◆ Task:
Update the entries below by changing each "Identify the location of" to "Find the position of" and keeping all other text the same.

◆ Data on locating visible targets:
+ + + + + + +

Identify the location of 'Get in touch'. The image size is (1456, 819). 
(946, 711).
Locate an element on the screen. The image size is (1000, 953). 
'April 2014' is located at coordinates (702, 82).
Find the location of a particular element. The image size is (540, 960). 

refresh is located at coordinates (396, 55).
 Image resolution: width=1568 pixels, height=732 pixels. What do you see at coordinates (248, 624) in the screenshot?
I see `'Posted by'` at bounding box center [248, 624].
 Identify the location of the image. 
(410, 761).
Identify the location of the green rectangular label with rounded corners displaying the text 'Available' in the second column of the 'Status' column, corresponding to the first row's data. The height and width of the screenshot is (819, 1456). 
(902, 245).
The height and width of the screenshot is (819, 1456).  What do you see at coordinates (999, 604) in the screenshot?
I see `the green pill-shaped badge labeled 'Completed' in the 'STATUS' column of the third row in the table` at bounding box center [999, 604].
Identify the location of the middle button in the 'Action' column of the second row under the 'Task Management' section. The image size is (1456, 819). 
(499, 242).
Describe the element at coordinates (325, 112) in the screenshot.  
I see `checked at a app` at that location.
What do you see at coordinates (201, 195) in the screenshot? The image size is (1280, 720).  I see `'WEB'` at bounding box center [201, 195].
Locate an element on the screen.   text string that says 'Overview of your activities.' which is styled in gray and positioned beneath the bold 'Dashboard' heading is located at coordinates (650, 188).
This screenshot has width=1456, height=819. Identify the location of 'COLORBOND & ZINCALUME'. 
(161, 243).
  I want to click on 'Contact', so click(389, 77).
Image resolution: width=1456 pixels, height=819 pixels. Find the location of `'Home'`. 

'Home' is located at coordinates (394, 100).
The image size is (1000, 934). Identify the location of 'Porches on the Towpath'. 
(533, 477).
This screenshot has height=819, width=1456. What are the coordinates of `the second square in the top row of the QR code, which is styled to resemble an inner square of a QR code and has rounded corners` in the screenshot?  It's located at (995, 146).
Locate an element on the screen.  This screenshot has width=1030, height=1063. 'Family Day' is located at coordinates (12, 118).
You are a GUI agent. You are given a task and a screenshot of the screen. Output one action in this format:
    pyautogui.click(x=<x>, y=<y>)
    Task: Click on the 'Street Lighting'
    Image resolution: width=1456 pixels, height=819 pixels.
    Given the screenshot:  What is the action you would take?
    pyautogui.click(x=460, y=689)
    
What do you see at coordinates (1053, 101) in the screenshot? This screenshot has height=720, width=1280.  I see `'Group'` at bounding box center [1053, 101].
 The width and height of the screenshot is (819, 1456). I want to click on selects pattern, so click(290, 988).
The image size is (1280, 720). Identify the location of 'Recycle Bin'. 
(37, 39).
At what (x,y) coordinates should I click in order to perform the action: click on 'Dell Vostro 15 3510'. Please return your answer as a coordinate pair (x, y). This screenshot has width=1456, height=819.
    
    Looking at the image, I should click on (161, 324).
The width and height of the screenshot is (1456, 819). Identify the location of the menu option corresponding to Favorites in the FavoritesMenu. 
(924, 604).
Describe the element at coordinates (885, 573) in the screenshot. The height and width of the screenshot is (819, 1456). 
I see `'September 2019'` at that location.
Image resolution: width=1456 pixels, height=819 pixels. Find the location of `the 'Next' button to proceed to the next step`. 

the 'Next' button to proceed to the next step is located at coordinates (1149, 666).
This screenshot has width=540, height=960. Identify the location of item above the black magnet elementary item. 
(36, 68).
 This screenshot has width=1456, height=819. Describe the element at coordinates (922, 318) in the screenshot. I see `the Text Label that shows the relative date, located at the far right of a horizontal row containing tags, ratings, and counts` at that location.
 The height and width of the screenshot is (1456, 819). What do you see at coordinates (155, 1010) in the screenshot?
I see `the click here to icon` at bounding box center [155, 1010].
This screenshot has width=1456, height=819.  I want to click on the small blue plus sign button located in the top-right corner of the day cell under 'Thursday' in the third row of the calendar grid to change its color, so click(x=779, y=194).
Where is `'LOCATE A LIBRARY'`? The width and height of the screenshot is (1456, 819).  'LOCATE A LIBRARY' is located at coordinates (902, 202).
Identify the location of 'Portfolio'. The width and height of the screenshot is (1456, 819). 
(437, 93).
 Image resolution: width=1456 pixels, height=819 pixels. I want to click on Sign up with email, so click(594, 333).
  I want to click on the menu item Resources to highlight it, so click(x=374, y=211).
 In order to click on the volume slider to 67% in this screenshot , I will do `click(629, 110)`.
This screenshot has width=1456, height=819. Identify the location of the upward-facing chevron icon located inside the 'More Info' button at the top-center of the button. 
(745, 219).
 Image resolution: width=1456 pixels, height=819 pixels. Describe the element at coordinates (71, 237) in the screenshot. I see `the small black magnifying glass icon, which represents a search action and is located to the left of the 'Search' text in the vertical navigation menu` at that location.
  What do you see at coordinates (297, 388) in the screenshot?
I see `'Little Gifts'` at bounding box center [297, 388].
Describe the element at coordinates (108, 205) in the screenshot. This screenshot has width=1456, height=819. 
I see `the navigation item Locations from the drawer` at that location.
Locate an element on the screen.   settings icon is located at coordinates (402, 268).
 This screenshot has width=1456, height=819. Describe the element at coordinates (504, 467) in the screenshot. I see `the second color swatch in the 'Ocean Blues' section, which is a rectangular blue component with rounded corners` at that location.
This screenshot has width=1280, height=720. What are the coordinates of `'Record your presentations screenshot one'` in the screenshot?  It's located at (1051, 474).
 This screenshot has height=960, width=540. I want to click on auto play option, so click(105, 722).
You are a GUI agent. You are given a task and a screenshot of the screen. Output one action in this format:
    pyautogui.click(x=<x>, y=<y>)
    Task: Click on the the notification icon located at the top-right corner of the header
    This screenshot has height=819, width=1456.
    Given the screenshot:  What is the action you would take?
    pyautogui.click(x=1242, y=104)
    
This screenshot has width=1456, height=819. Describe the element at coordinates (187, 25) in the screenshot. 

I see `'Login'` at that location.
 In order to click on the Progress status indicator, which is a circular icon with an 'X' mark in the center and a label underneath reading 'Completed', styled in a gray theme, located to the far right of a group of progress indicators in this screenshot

+ + + + + + +

◆ Answer to the task:
Find the position of 'Get in touch'. The image size is (1456, 819). 
(946, 711).
Locate an element on the screen. The image size is (1000, 953). 
'April 2014' is located at coordinates (702, 82).
Find the location of a particular element. The image size is (540, 960). 

refresh is located at coordinates (396, 55).
 Image resolution: width=1568 pixels, height=732 pixels. What do you see at coordinates (248, 624) in the screenshot?
I see `'Posted by'` at bounding box center [248, 624].
 Find the position of the image. 
(410, 761).
Find the position of the green rectangular label with rounded corners displaying the text 'Available' in the second column of the 'Status' column, corresponding to the first row's data. The height and width of the screenshot is (819, 1456). 
(902, 245).
The height and width of the screenshot is (819, 1456).  What do you see at coordinates (999, 604) in the screenshot?
I see `the green pill-shaped badge labeled 'Completed' in the 'STATUS' column of the third row in the table` at bounding box center [999, 604].
Find the position of the middle button in the 'Action' column of the second row under the 'Task Management' section. The image size is (1456, 819). 
(499, 242).
Describe the element at coordinates (325, 112) in the screenshot.  
I see `checked at a app` at that location.
What do you see at coordinates (201, 195) in the screenshot? The image size is (1280, 720).  I see `'WEB'` at bounding box center [201, 195].
Locate an element on the screen.   text string that says 'Overview of your activities.' which is styled in gray and positioned beneath the bold 'Dashboard' heading is located at coordinates (650, 188).
This screenshot has width=1456, height=819. Find the position of 'COLORBOND & ZINCALUME'. 
(161, 243).
  I want to click on 'Contact', so click(389, 77).
Image resolution: width=1456 pixels, height=819 pixels. Find the location of `'Home'`. 

'Home' is located at coordinates (394, 100).
The image size is (1000, 934). Find the position of 'Porches on the Towpath'. 
(533, 477).
This screenshot has height=819, width=1456. What are the coordinates of `the second square in the top row of the QR code, which is styled to resemble an inner square of a QR code and has rounded corners` in the screenshot?  It's located at (995, 146).
Locate an element on the screen.  This screenshot has width=1030, height=1063. 'Family Day' is located at coordinates (12, 118).
You are a GUI agent. You are given a task and a screenshot of the screen. Output one action in this format:
    pyautogui.click(x=<x>, y=<y>)
    Task: Click on the 'Street Lighting'
    Image resolution: width=1456 pixels, height=819 pixels.
    Given the screenshot:  What is the action you would take?
    pyautogui.click(x=460, y=689)
    
What do you see at coordinates (1053, 101) in the screenshot? This screenshot has height=720, width=1280.  I see `'Group'` at bounding box center [1053, 101].
 The width and height of the screenshot is (819, 1456). I want to click on selects pattern, so click(290, 988).
The image size is (1280, 720). Find the position of 'Recycle Bin'. 
(37, 39).
At what (x,y) coordinates should I click in order to perform the action: click on 'Dell Vostro 15 3510'. Please return your answer as a coordinate pair (x, y). This screenshot has width=1456, height=819.
    
    Looking at the image, I should click on (161, 324).
The width and height of the screenshot is (1456, 819). Find the position of the menu option corresponding to Favorites in the FavoritesMenu. 
(924, 604).
Describe the element at coordinates (885, 573) in the screenshot. The height and width of the screenshot is (819, 1456). 
I see `'September 2019'` at that location.
Image resolution: width=1456 pixels, height=819 pixels. Find the location of `the 'Next' button to proceed to the next step`. 

the 'Next' button to proceed to the next step is located at coordinates (1149, 666).
This screenshot has width=540, height=960. Find the position of item above the black magnet elementary item. 
(36, 68).
 This screenshot has width=1456, height=819. Describe the element at coordinates (922, 318) in the screenshot. I see `the Text Label that shows the relative date, located at the far right of a horizontal row containing tags, ratings, and counts` at that location.
 The height and width of the screenshot is (1456, 819). What do you see at coordinates (155, 1010) in the screenshot?
I see `the click here to icon` at bounding box center [155, 1010].
This screenshot has width=1456, height=819.  I want to click on the small blue plus sign button located in the top-right corner of the day cell under 'Thursday' in the third row of the calendar grid to change its color, so click(x=779, y=194).
Where is `'LOCATE A LIBRARY'`? The width and height of the screenshot is (1456, 819).  'LOCATE A LIBRARY' is located at coordinates (902, 202).
Find the position of 'Portfolio'. The width and height of the screenshot is (1456, 819). 
(437, 93).
 Image resolution: width=1456 pixels, height=819 pixels. I want to click on Sign up with email, so click(594, 333).
  I want to click on the menu item Resources to highlight it, so click(x=374, y=211).
 In order to click on the volume slider to 67% in this screenshot , I will do `click(629, 110)`.
This screenshot has width=1456, height=819. Find the position of the upward-facing chevron icon located inside the 'More Info' button at the top-center of the button. 
(745, 219).
 Image resolution: width=1456 pixels, height=819 pixels. Describe the element at coordinates (71, 237) in the screenshot. I see `the small black magnifying glass icon, which represents a search action and is located to the left of the 'Search' text in the vertical navigation menu` at that location.
  What do you see at coordinates (297, 388) in the screenshot?
I see `'Little Gifts'` at bounding box center [297, 388].
Describe the element at coordinates (108, 205) in the screenshot. This screenshot has width=1456, height=819. 
I see `the navigation item Locations from the drawer` at that location.
Locate an element on the screen.   settings icon is located at coordinates (402, 268).
 This screenshot has width=1456, height=819. Describe the element at coordinates (504, 467) in the screenshot. I see `the second color swatch in the 'Ocean Blues' section, which is a rectangular blue component with rounded corners` at that location.
This screenshot has width=1280, height=720. What are the coordinates of `'Record your presentations screenshot one'` in the screenshot?  It's located at (1051, 474).
 This screenshot has height=960, width=540. I want to click on auto play option, so click(105, 722).
You are a GUI agent. You are given a task and a screenshot of the screen. Output one action in this format:
    pyautogui.click(x=<x>, y=<y>)
    Task: Click on the the notification icon located at the top-right corner of the header
    This screenshot has height=819, width=1456.
    Given the screenshot:  What is the action you would take?
    pyautogui.click(x=1242, y=104)
    
This screenshot has width=1456, height=819. Describe the element at coordinates (187, 25) in the screenshot. 

I see `'Login'` at that location.
 In order to click on the Progress status indicator, which is a circular icon with an 'X' mark in the center and a label underneath reading 'Completed', styled in a gray theme, located to the far right of a group of progress indicators in this screenshot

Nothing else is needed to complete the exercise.